#### [WHAT IS BEING ASKED]
Arrange the entries below as a numbered list, omitting blank lines, from the line containing "In order to click on post-header: Donald" up to and including the line containing "article-date: May 28, 2019 is".

═════ PROVIDED RECORDS ═════

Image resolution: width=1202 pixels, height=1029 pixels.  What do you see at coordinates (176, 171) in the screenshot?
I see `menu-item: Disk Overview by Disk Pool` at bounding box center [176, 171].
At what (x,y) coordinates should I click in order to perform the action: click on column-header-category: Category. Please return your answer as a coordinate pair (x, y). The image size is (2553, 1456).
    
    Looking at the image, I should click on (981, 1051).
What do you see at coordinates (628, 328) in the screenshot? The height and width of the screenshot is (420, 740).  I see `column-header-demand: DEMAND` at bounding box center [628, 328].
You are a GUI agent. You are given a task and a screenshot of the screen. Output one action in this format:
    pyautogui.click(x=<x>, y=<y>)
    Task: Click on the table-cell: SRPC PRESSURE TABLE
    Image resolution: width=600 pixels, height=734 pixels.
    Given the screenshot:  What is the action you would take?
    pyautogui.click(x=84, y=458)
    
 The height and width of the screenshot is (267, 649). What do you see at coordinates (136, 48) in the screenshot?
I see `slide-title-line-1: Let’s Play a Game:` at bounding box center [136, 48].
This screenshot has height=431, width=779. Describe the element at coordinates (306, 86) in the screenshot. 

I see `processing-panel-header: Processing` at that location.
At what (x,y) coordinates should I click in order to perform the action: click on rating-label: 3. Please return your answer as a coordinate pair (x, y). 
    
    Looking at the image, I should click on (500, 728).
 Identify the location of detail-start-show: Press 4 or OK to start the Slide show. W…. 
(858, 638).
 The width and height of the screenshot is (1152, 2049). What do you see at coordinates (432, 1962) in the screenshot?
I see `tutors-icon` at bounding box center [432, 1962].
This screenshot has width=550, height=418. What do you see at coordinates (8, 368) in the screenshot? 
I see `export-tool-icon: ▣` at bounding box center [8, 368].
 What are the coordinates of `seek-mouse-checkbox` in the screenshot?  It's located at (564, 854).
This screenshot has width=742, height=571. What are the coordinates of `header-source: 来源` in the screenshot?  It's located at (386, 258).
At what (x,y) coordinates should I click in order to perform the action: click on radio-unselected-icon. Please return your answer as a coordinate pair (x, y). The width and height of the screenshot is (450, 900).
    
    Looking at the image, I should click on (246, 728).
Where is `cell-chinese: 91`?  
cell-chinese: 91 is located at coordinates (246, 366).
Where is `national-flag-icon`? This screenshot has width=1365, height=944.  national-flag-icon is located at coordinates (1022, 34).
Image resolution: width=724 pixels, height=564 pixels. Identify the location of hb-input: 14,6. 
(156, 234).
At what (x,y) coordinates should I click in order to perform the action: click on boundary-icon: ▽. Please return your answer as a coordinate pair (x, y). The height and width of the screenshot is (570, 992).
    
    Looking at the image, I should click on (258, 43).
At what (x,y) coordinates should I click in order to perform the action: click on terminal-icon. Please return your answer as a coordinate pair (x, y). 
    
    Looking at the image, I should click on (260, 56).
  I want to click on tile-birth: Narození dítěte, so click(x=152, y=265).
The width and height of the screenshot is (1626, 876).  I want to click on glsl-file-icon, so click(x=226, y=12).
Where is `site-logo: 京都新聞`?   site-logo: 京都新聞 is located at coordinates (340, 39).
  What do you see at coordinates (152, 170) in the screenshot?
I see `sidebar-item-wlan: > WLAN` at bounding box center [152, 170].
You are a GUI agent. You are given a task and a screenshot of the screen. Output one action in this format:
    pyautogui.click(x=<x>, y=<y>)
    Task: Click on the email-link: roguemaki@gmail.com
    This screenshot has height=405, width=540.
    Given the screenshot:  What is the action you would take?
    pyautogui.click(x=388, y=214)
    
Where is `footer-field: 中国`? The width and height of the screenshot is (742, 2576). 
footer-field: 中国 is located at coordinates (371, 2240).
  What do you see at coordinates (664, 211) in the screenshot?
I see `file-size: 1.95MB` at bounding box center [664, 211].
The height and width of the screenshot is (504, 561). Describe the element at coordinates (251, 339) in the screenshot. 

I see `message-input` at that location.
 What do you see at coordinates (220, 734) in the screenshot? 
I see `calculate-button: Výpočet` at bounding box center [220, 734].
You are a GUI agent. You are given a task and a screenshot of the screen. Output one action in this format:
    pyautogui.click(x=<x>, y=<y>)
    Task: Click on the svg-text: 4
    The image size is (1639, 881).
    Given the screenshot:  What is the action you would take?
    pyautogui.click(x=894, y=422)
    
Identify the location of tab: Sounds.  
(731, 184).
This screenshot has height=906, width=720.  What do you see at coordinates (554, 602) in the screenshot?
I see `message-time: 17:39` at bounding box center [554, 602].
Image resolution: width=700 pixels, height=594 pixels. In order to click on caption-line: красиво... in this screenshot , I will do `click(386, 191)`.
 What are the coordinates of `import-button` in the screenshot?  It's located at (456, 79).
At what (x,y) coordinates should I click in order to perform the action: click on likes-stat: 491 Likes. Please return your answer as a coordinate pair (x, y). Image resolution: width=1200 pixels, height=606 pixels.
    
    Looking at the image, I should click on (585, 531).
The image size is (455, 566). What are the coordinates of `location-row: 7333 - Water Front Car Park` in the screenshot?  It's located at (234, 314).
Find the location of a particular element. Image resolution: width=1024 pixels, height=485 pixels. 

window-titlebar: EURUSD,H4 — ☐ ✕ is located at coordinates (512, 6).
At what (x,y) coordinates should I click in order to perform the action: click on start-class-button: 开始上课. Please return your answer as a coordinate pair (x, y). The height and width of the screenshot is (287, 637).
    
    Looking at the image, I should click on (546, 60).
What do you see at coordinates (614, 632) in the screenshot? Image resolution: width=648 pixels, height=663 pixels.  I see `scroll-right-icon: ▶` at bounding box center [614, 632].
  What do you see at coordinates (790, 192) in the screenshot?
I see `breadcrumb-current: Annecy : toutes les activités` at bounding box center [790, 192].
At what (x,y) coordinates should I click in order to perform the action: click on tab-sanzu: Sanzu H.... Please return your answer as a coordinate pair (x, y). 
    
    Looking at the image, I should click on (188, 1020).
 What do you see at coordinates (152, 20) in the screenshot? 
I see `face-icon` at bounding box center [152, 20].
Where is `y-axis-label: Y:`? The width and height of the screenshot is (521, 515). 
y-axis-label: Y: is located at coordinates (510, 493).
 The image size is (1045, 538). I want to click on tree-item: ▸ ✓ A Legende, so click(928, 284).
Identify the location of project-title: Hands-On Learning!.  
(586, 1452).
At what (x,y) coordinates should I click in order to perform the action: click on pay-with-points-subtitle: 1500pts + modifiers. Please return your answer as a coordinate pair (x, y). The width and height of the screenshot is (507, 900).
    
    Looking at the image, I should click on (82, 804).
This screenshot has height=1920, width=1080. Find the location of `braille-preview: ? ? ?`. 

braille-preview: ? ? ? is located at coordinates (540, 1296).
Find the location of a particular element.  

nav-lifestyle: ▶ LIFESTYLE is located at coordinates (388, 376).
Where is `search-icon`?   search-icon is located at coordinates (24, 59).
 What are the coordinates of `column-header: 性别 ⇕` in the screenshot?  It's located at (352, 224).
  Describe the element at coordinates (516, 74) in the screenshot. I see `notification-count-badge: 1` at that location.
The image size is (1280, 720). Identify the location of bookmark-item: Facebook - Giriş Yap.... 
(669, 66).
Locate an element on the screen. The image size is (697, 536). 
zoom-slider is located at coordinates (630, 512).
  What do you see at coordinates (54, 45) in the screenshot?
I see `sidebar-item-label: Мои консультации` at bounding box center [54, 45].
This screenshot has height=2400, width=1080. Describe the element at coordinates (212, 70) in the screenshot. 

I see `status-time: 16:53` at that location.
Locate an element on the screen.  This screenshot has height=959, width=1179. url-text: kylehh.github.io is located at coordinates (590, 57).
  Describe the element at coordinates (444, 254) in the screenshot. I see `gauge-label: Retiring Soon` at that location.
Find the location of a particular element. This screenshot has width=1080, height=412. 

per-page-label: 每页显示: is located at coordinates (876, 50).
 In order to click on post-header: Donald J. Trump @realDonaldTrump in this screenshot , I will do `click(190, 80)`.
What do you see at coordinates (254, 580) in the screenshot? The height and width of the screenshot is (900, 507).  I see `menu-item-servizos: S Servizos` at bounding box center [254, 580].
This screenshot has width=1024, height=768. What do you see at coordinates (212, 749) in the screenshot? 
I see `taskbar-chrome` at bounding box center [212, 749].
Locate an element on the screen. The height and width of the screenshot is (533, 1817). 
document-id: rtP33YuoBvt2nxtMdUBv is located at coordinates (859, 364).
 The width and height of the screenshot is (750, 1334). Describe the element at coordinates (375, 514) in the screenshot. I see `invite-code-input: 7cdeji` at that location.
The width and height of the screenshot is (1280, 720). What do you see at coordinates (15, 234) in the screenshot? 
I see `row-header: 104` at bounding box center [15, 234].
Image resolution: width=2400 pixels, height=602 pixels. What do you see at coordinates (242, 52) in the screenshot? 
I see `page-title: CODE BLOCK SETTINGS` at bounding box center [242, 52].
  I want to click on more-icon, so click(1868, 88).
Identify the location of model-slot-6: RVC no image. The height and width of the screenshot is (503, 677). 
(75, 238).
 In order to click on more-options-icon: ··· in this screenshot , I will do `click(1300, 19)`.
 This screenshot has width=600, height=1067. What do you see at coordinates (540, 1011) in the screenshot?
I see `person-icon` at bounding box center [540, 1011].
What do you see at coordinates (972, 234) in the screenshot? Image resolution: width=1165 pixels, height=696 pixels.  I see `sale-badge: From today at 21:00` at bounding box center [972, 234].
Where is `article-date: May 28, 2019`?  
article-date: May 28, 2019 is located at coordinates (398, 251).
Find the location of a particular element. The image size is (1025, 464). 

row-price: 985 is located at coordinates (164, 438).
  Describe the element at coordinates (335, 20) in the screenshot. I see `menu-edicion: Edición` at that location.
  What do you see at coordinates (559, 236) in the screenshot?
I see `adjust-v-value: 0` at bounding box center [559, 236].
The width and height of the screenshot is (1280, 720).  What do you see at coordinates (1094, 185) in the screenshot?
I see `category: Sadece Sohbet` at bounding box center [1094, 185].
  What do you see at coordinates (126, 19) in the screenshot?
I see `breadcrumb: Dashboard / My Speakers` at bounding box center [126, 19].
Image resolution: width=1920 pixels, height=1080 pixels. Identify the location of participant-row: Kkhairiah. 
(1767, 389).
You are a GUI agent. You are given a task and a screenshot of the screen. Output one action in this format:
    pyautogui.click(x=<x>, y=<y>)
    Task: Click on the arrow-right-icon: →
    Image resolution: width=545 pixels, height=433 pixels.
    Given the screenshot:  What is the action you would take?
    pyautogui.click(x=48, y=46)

═════

#### [WRITTEN SOLUTION]
1.  In order to click on post-header: Donald J. Trump @realDonaldTrump in this screenshot , I will do `click(190, 80)`.
2. What do you see at coordinates (254, 580) in the screenshot? The height and width of the screenshot is (900, 507).  I see `menu-item-servizos: S Servizos` at bounding box center [254, 580].
3. This screenshot has width=1024, height=768. What do you see at coordinates (212, 749) in the screenshot? 
4. I see `taskbar-chrome` at bounding box center [212, 749].
5. Locate an element on the screen. The height and width of the screenshot is (533, 1817). 
6. document-id: rtP33YuoBvt2nxtMdUBv is located at coordinates (859, 364).
7.  The width and height of the screenshot is (750, 1334). Describe the element at coordinates (375, 514) in the screenshot. I see `invite-code-input: 7cdeji` at that location.
8. The width and height of the screenshot is (1280, 720). What do you see at coordinates (15, 234) in the screenshot? 
9. I see `row-header: 104` at bounding box center [15, 234].
10. Image resolution: width=2400 pixels, height=602 pixels. What do you see at coordinates (242, 52) in the screenshot? 
11. I see `page-title: CODE BLOCK SETTINGS` at bounding box center [242, 52].
12.   I want to click on more-icon, so click(1868, 88).
13. Identify the location of model-slot-6: RVC no image. The height and width of the screenshot is (503, 677). 
14. (75, 238).
15.  In order to click on more-options-icon: ··· in this screenshot , I will do `click(1300, 19)`.
16.  This screenshot has width=600, height=1067. What do you see at coordinates (540, 1011) in the screenshot?
17. I see `person-icon` at bounding box center [540, 1011].
18. What do you see at coordinates (972, 234) in the screenshot? Image resolution: width=1165 pixels, height=696 pixels.  I see `sale-badge: From today at 21:00` at bounding box center [972, 234].
19. Where is `article-date: May 28, 2019`?  
20. article-date: May 28, 2019 is located at coordinates (398, 251).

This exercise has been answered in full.